### [WHAT YOU ARE ASKED TO DO]
Put the rows from the line containing "This screenshot has width=800, height=417." through the line containing "point(187,60)" into a numbered list, skipping blank lines. Leave the pictures out of your answer.

(Dataset rows)
##########

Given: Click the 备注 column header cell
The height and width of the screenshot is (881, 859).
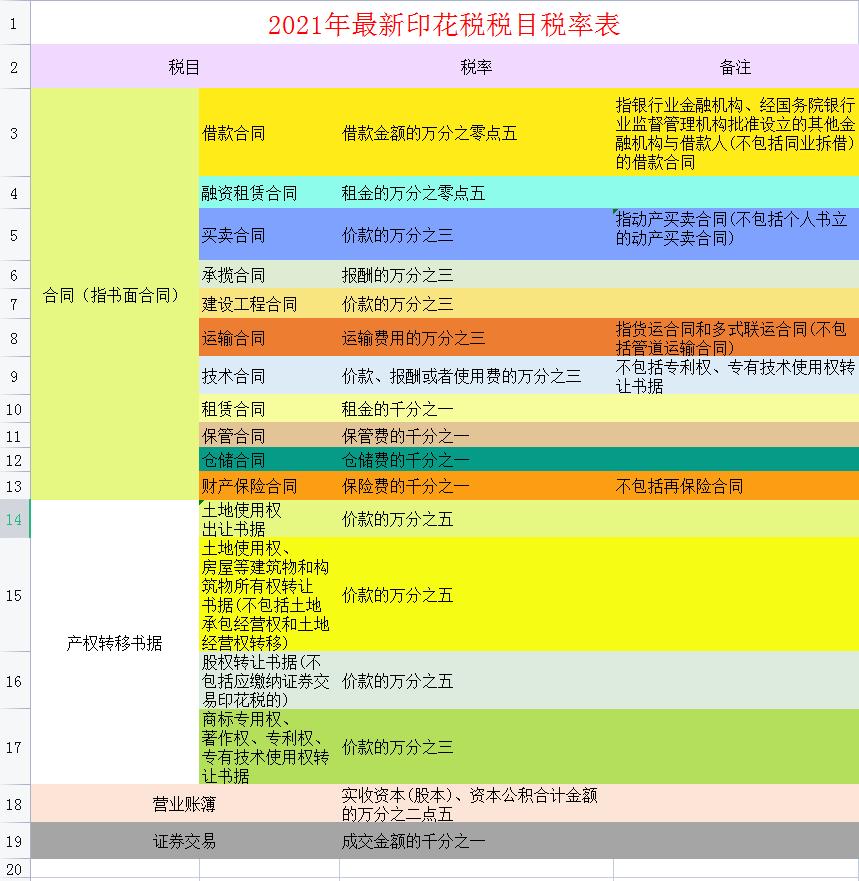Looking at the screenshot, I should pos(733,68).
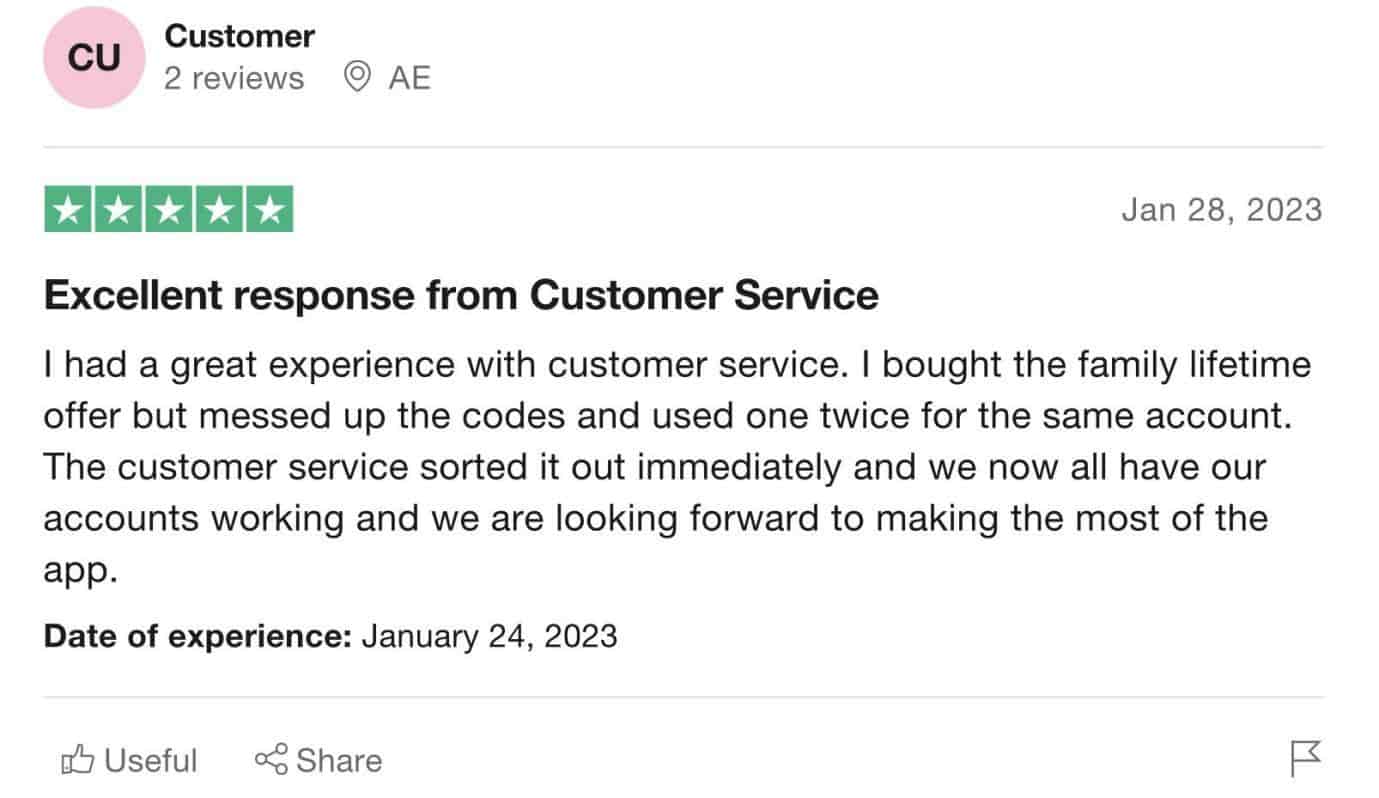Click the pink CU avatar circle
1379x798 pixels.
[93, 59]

##########

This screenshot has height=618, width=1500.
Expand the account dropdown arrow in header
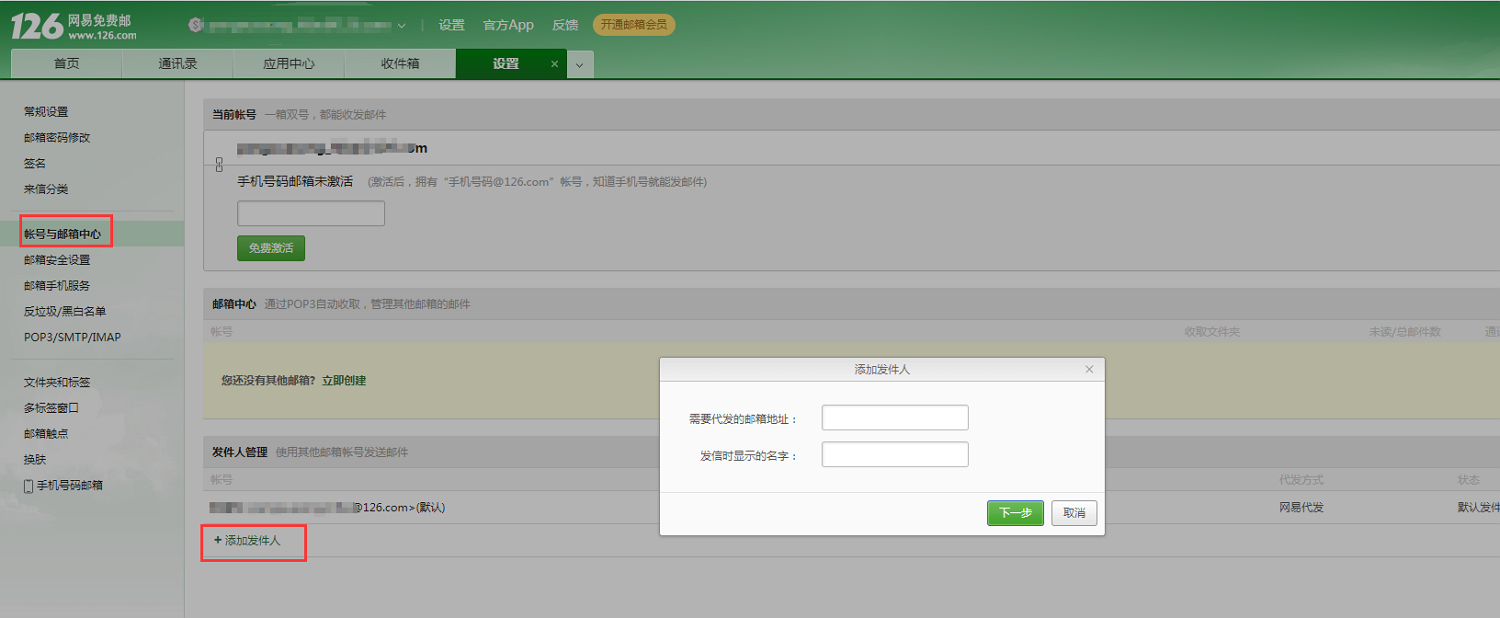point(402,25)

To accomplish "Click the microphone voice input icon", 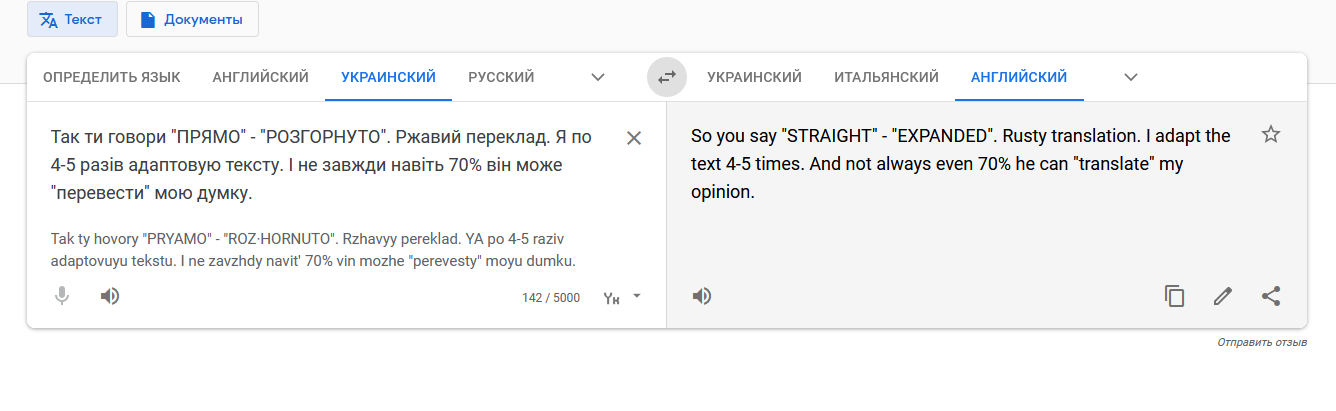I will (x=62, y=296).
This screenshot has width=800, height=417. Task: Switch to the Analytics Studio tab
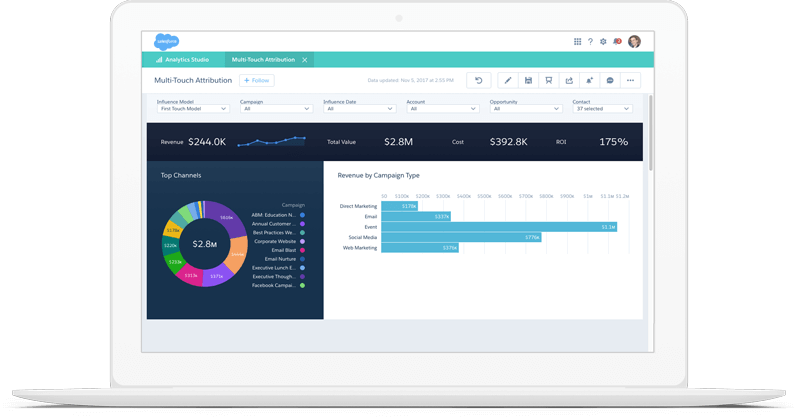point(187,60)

##########

### [SOLUTION TO THE EXERCISE]
1. This screenshot has width=800, height=417. Task: Switch to the Analytics Studio tab
2. point(187,60)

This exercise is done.